The climactic height of God’s creative work was His extraordinary creation of man. “The LORD God formed the man from the dust of the ground and breathed into his nostrils the breath of life, and the man became a living being” (Genesis 2:7). The supreme Creator of all the heavens and the earth did two things in creating man. First, He formed him from the very dust of the ground and secondly, He did something to distinguish man from His other creatures—He breathed His own breath into the nostrils of Adam.
We learn three significant facts from this one succinct passage in Genesis. First is that God and God alone created man. Man did not evolve from other creatures. Impersonal forces did not form man. All the cells, DNA, atoms, molecules, hydrogen, protons, neutrons, or electrons did not create man. These are only the substances that make up man’s physical body. The Lord God formed man. The Lord God created the substances and then He used them to create man. Man was created and formed by God and by God alone.
The word “formed” comes from the Hebrew yatsar which means to mold, shape, form. It pictures a potter who envisions within his mind what he wants to create. This potter has not only the intelligence, but also the power to form his creation. God, then, is the Master Potter who had the image of man within His mind, as well as the power and the intelligence to create man. God had both the omniscience (all knowledge) and the omnipotence (all power) to do exactly what He wanted.
Secondly, God breathed His own breath of life into man. Man is more than dust or physical substance. Man is spirit. We can picture it this way. Man had just been formed by God from the dust of the earth, just a human body lying upon the ground—never having breathed. Then God leaned over and breathed His own breath into the man’s nostrils; God breathed into man His own Spirit. This means that God has connected Himself to man in the most intimate way possible. Man is related to God and has the same breath as God, the breath of life.
Thirdly, Genesis 2:7 tells us that man became a living soul (KJV). The word “soul” in Hebrew is nephesh meaning an “animated, breathing, conscious, and living being.” It does not mean the spirit of man. It does mean that he was a living soul just like all the other creatures of earth. However, there was one distinctive difference between the animals and man: man was given the very breath of God Himself, the very Spirit and life of God.
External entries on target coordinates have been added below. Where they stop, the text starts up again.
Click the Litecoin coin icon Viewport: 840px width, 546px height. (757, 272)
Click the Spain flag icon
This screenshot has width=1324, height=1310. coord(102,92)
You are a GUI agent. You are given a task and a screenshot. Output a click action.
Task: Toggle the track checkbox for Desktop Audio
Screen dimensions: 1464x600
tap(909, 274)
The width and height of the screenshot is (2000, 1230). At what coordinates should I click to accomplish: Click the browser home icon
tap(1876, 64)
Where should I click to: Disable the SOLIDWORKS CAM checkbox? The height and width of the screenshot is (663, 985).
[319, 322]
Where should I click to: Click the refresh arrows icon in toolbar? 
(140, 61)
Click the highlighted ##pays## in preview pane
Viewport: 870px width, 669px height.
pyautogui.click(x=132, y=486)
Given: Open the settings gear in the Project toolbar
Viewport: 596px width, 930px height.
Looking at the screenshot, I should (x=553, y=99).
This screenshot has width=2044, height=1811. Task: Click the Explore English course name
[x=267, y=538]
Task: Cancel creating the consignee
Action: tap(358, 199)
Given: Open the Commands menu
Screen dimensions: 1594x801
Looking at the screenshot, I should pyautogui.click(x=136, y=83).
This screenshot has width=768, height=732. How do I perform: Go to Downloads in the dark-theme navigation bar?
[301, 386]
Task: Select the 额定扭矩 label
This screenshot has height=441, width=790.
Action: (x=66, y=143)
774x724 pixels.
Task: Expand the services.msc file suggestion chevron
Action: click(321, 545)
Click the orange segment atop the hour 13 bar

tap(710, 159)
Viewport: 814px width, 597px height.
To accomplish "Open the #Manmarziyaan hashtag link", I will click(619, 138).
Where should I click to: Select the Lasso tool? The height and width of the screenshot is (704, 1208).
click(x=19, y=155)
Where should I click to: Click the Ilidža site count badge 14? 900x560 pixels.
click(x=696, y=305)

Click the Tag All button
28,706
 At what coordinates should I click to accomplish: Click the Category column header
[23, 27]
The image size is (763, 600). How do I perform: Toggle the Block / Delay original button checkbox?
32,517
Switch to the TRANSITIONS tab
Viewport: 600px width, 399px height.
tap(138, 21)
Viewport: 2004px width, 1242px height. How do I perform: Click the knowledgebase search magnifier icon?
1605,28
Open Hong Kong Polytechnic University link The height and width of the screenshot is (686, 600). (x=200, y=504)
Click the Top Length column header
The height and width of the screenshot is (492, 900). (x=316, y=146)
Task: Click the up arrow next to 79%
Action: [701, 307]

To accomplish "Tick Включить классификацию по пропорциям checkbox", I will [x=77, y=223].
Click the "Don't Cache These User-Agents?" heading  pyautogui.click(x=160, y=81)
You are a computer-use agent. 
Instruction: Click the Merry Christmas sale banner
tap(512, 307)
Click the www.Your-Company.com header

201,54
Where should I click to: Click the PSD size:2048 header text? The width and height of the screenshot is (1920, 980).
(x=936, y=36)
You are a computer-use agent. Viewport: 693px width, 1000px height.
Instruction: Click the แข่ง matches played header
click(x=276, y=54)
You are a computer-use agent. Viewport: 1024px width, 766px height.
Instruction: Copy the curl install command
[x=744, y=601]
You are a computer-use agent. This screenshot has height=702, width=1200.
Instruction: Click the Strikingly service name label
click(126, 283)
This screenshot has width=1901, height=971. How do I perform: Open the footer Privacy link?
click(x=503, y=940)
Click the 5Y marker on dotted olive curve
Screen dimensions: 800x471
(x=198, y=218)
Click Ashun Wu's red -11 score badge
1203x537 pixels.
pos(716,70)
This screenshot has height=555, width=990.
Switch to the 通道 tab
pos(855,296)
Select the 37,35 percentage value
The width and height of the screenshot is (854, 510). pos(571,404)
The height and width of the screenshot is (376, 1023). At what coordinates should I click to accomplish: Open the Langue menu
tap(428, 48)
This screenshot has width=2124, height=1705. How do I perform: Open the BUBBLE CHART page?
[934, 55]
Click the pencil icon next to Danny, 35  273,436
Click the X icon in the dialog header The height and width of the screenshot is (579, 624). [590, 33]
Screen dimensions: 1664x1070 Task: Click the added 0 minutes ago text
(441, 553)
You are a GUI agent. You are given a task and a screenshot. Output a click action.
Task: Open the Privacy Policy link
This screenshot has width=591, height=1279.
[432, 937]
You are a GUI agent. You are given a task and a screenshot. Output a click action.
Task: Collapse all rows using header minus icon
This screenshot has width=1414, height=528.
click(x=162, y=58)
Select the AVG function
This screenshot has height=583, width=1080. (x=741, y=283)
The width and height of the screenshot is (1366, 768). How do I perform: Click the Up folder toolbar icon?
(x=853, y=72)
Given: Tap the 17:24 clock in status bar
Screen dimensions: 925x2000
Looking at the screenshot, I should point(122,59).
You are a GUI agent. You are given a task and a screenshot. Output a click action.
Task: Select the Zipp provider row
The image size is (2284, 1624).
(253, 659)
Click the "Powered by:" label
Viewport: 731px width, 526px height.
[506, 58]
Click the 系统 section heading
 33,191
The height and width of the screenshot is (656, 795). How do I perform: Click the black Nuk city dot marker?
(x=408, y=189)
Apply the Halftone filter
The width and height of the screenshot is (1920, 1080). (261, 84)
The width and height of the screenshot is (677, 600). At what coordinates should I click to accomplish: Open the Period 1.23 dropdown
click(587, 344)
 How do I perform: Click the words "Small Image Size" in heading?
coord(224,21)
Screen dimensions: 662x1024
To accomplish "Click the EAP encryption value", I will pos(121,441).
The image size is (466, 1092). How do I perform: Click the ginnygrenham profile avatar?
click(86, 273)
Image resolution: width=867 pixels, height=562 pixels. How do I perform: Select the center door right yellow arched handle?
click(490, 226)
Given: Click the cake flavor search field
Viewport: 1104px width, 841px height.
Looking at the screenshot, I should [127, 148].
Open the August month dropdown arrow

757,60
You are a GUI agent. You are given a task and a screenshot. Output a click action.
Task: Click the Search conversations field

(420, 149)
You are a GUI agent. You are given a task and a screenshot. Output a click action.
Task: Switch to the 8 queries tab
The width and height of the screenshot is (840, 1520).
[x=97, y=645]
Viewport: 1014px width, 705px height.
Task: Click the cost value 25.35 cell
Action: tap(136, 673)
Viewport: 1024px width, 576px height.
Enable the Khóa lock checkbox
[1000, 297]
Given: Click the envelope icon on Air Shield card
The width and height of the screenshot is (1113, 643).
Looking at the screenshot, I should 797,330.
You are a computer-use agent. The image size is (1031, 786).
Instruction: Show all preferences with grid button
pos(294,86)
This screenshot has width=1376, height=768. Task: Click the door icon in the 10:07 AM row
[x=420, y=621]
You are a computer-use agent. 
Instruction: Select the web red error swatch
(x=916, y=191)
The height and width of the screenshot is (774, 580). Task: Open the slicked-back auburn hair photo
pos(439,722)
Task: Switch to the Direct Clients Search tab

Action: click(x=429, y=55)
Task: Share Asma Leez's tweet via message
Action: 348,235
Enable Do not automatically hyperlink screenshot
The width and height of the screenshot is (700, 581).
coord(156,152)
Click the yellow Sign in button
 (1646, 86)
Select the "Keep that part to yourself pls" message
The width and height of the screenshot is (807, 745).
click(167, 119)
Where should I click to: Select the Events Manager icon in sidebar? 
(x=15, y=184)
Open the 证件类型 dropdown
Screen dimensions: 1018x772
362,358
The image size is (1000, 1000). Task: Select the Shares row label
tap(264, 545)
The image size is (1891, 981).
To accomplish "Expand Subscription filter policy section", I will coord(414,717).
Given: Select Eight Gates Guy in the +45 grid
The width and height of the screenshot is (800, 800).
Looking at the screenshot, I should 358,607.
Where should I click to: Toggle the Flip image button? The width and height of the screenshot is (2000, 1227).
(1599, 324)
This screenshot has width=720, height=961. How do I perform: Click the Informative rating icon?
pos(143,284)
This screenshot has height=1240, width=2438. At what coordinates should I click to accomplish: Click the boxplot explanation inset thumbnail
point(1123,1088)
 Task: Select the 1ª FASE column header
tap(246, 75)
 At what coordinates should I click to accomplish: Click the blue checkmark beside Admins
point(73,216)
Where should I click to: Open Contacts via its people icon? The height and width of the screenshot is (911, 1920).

Man did not become a living soul until God breathed His Spirit and life into man. As both an animate and spiritual being, man is the only living spirit upon the earth, which makes him unique among all living things.
So what is the breath of God? It is the Spirit of God, given to man to animate him both physically and spiritually. The Hebrew word for spirit is ruach which means wind, breath, air, spirit. Further, the breath of God is the life of God. And the life of God is life that lives on and on, the power to live eternally. God’s breath is not temporal; the breath of God lives forever. As such, we, the recipients of the breath of life, will live eternally. The only question is where will we live?
Indeed, God has breathed His Spirit into each one of us. Doesn’t it make sense then, that our spirit should breathe after God (Psalm 42:1), that we should long for Him with every breath? For as Jesus, our Lord and our Savior, has promised to all those who believe and call upon His name (Jeremiah 29:11-13): “Blessed are those who hunger and thirst for righteousness, for they will be filled” (Matthew 5:6).